I contemplated this cyclical mother-daughter connection that begins one way – adoring her in your arms - and then changes over time – into arguing and abandoning her when she needs you the most.
My mind goes blank. I have no answers.
Just then, the door to my hospital room opens slowly. I see my mom peek around the door along with a gentle knock-knock. With an apology written all across her face, she treads lightly through the cluttered room toward us. “Hi Jenny, I’ve been driving all night. I couldn’t wait to see you.” She said humbly.
There is a moment of silence as our eyes connect.
She has an expression that tells me she wishes she could rewind the clock and start everything all over again. Waiting for any hint of forgiveness from me, she has yet to acknowledge the baby or the fact that she is a brand new grandmother.
Something seems different. I’m not sure if I changed or if she did but now when I see her– for the first time - I don’t see the mother that mercilessly brushed out the tangles in my hair or the mother who ripped out the pages of my yearbook after a shouting contest. I see a vulnerable and frightened old lady. She is weathered like she’s had a lifetime of being knocked down and yet somehow finds the strength to keep getting back up. She appears to be seeking out moments – moments like this one - that will help her forget about her own pain, guilt, loneliness, and suffering. She looks as if she has fought many battles: battles with her own family and battles with herself. Battles that left scars that I could now – for the first time - clearly see.
That’s it! That is the answer. It all makes sense now. As we grow up, we treat our children the way we see ourselves.

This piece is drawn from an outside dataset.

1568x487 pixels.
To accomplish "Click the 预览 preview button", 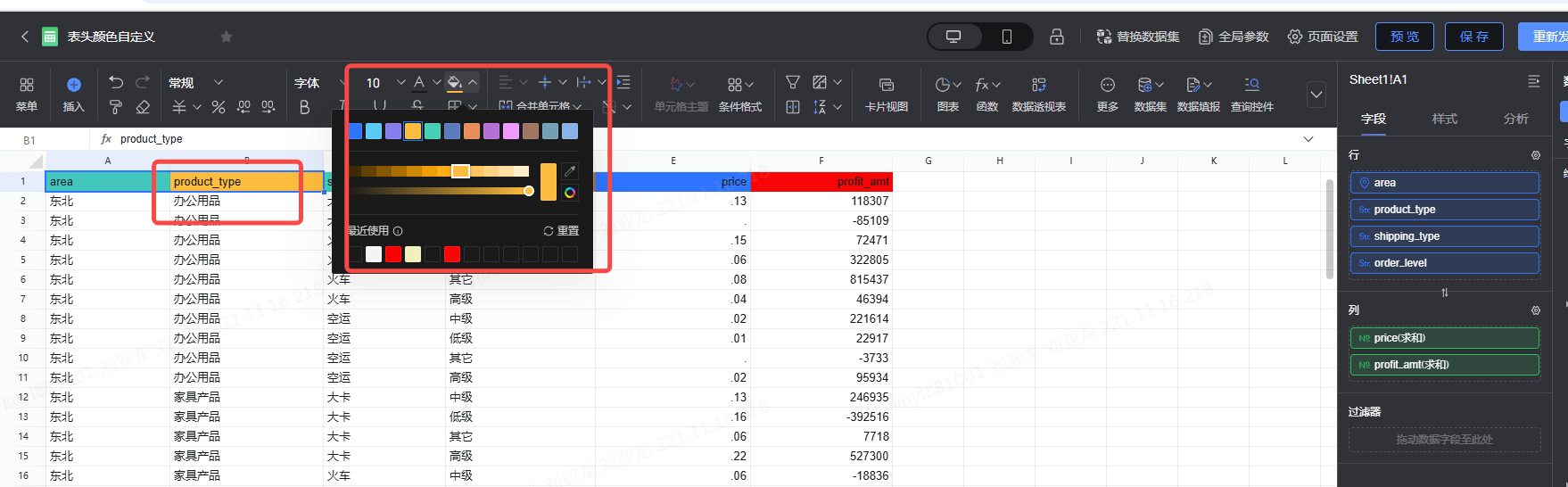I will tap(1404, 37).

Mom had beaten herself up over the years. She let fear and guilt get the best of her. She felt less than worthy, less than wanted, and flawed. And those beliefs splintered all of her relationships – including the one with her own daughter. Over the years I was so focused on wanting her time, attention and approval that it never occurred to me she may have needed mine.

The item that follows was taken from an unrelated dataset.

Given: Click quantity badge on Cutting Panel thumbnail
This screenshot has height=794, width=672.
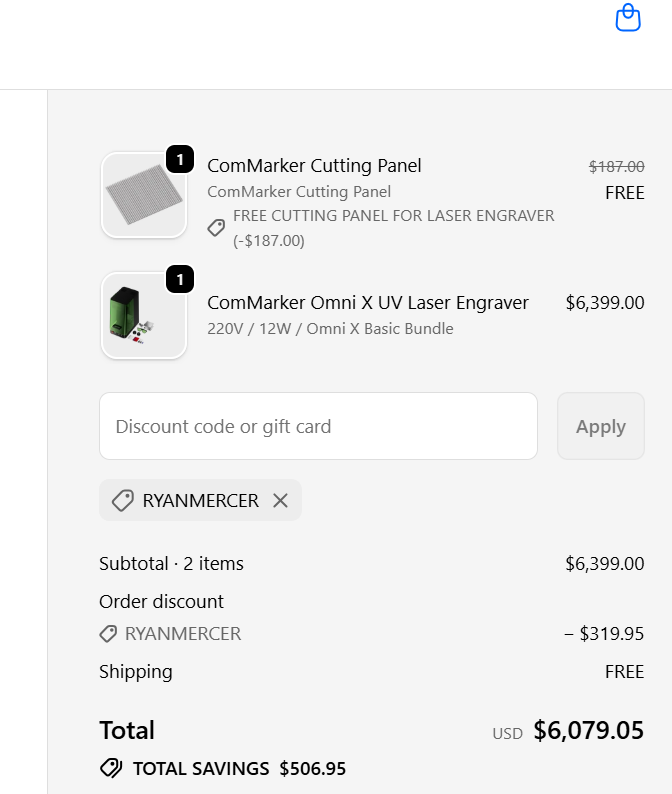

In that moment of silence deciding just how to react to Mom’s surprise visit, I made a silent commitment to Katie: Thirty years from now when you become a new mom, I will not be a guilt-ridden and regretful woman when I meet my grandchild for the first time. And the only way to fulfill this commitment is to start viewing myself differently – to view myself as capable, empowered, worthy of the affection of others, and… flawless.
All of the painful experiences I’ve had with Mom over the years have all led to this moment of realizing who I have to become and the changes I must make to be the mother that Katie deserves. Now I can see it clearly. In a way, Mom sacrificed her own happiness, her own goals, and her own life to show me how important it really is to view yourself as flawless. Having this new outlook about who I am and who I choose to be, and realizing that forgiveness is probably the best first step, I break the silence, “I’m glad you’re here, Mom. Thank you for coming.”
The worry vanished from her face as she smiled, “You’re a mother now. I can’t believe it.” She says as she glances down at sleeping Katie. “She is so precious. She’s so lucky to have you as her Mom.”
I smiled back, “And she’s lucky to have you as her grandma.”